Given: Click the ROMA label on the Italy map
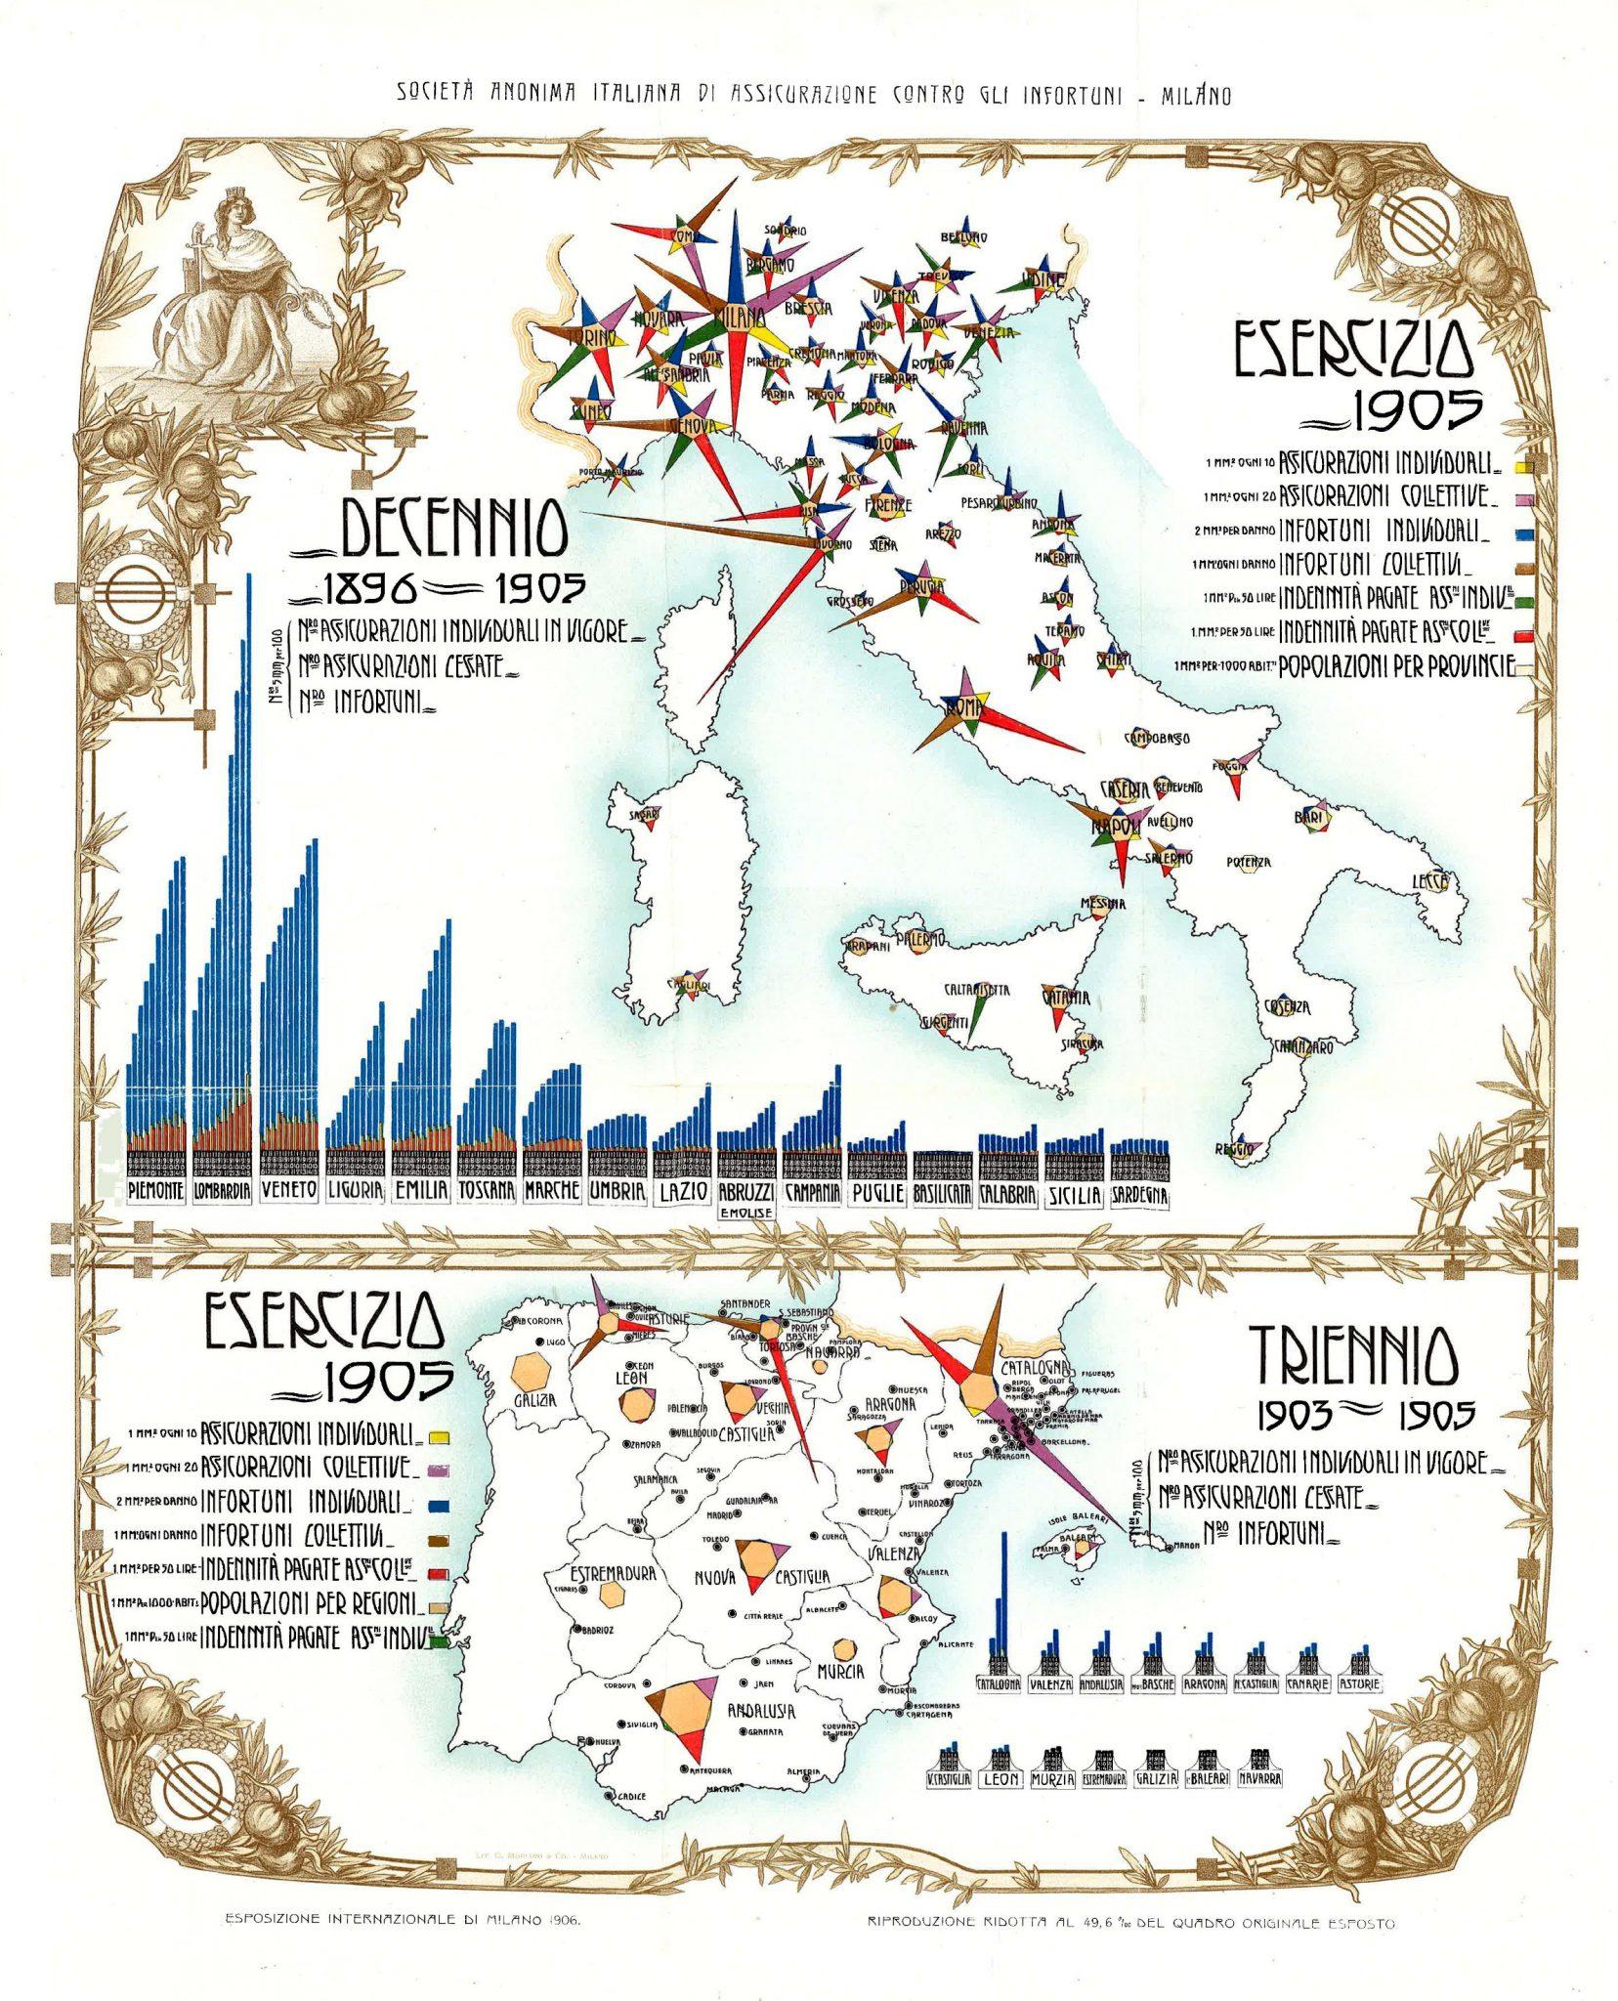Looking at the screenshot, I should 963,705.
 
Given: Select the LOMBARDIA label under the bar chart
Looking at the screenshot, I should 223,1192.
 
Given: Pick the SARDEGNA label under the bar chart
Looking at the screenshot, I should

--------------------------------------------------

» WHAT THE EXERCISE ASKS: Rewrite the rows above, replacing every "bar chart" with "column chart" and changing nothing else. Omit the pictures.

» EXERCISE RESULT:
Given: Click the ROMA label on the Italy map
Looking at the screenshot, I should 963,705.
 
Given: Select the LOMBARDIA label under the column chart
Looking at the screenshot, I should 223,1192.
 
Given: Pick the SARDEGNA label under the column chart
Looking at the screenshot, I should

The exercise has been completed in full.